Dans ces moments clés, l'Espagne réagit
L'Espagne réagit très bien en tant que pays très responsable. Nous avons été l'un des premiers pays qui, à la suite de l'invasion de l'Ukraine par la Russie, a proposé ses forces pour renforcer le flanc oriental, ce qui est très important car l'OTAN est une organisation qui œuvre pour préserver la paix. Par conséquent, ce que l'Espagne a fait, c'est participer à cette opération pour renforcer cette dissuasion afin de prévenir et d'éviter que le conflit en Ukraine ne s'étende au territoire allié, car c'est la priorité numéro un de l'Alliance, protéger notre propre territoire et faire tout ce qui est possible pour éviter une guerre. L'Espagne a été là depuis le début pour maintenir la paix sur le territoire de l'Alliance atlantique, en répondant à tout moment, en contribuant à ce qui doit l'être et, dans ce cas, je suis très fier d'être espagnol.

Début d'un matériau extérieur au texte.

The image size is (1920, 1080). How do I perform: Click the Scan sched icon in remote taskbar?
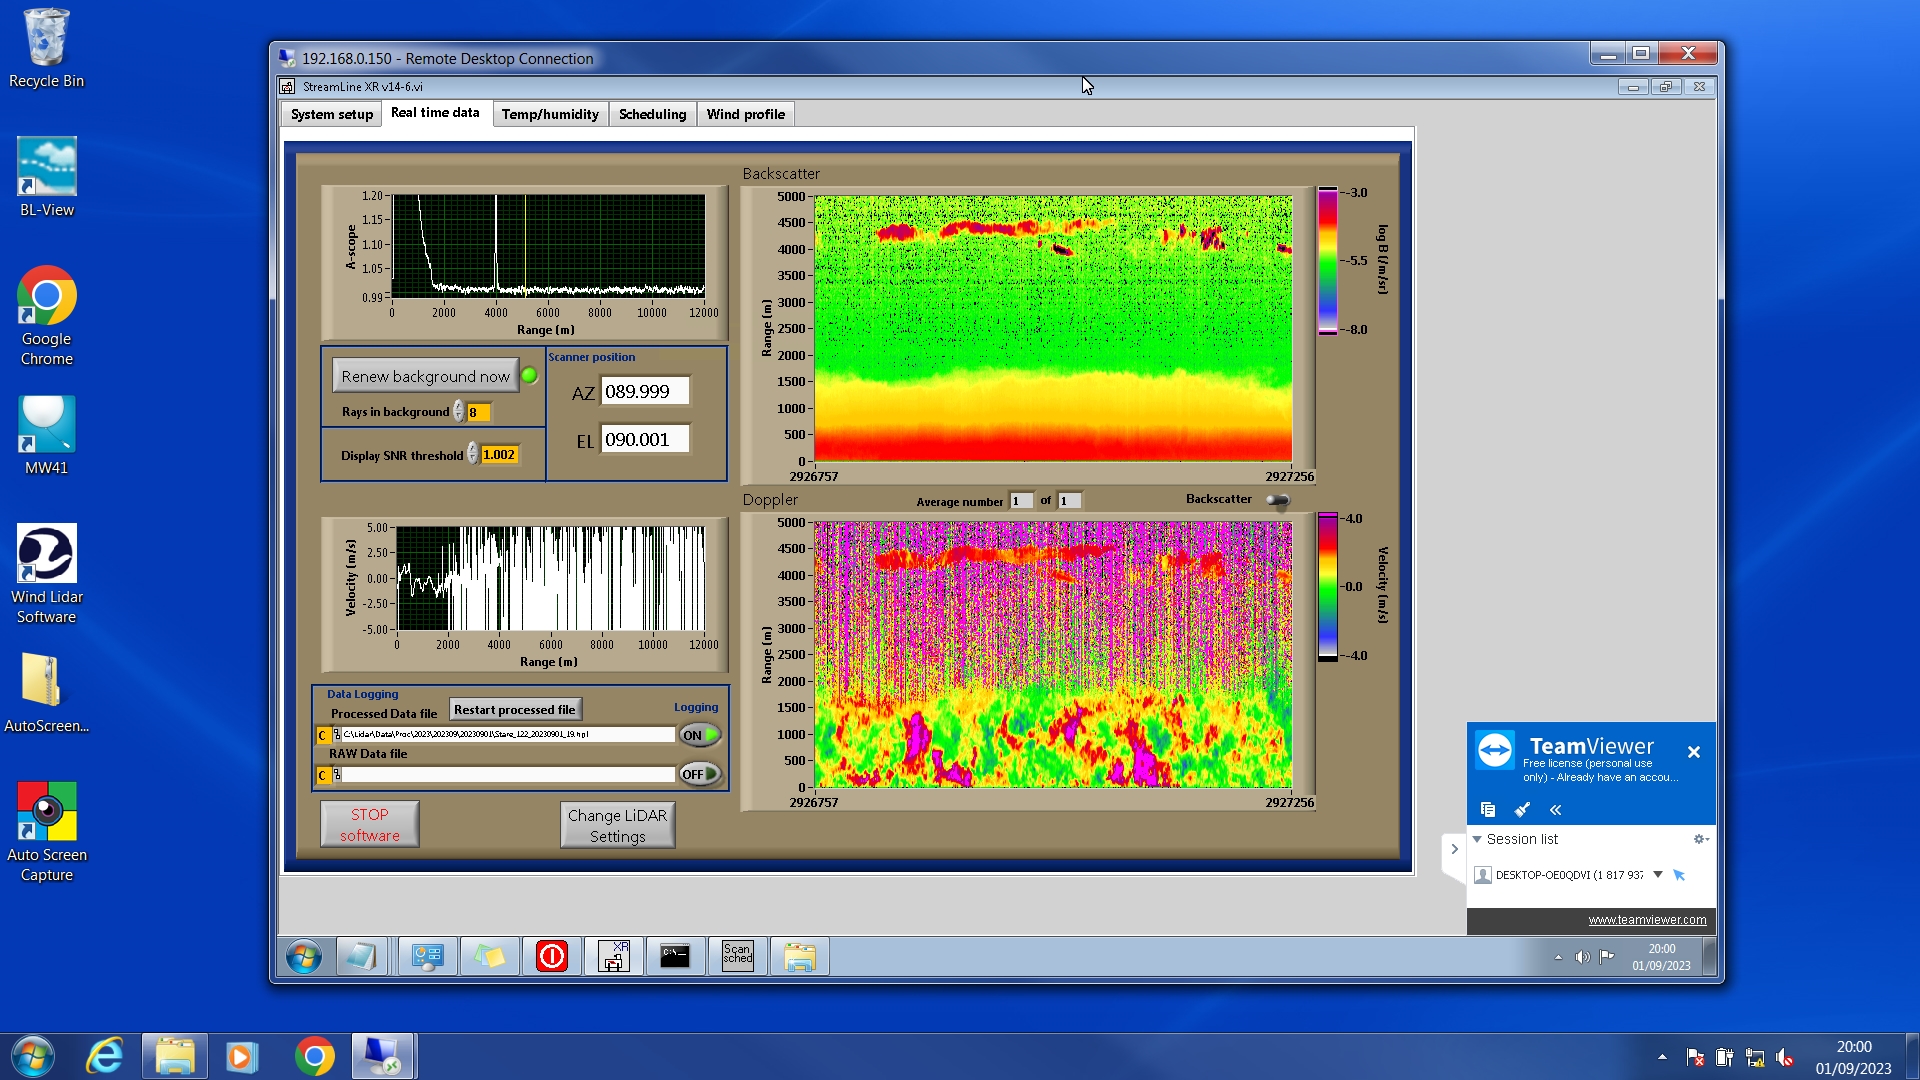coord(737,956)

Il est essentiel que nous, Européens, maintenions notre unité au-delà des intérêts commerciaux, énergétiques, économiques, etc. Parce que l'unité des Européens au sein de l'OTAN est vitale pour la force de ses approches.

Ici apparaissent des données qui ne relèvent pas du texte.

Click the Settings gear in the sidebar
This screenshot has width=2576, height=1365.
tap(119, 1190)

C'est vrai, et ce sera l'un des plus grands défis que nous aurons à relever en hiver, lorsque nous aurons des élections, où les intérêts nationaux seront très importants. Ce qui nous a permis de répondre à cette crise créée par la Russie, c'est l'unité, l'unité de tous les pays européens, l'unité des pays de l'OTAN, qui comprend aussi l'Amérique du Nord, et disons que c'est la force de l'Alliance atlantique, qu'en plus de l'Europe nous avons l'Amérique du Nord, pour maintenir notre unité et penser que le coût que nous payons est très élevé, mais le coût que l'Ukraine paye est encore plus élevé parce qu'elle le paye avec la perte de vies humaines. Dans le même temps, nous ne pouvons pas permettre à un dirigeant d'un pays d'imposer par la force la fin de la liberté, des valeurs et de la démocratie d'un autre pays simplement parce qu'il veut utiliser la force. L'enjeu est de taille et nous devons penser avec cette vision, il s'agit de maintien de la paix, de respect des valeurs et nous devons rester unis.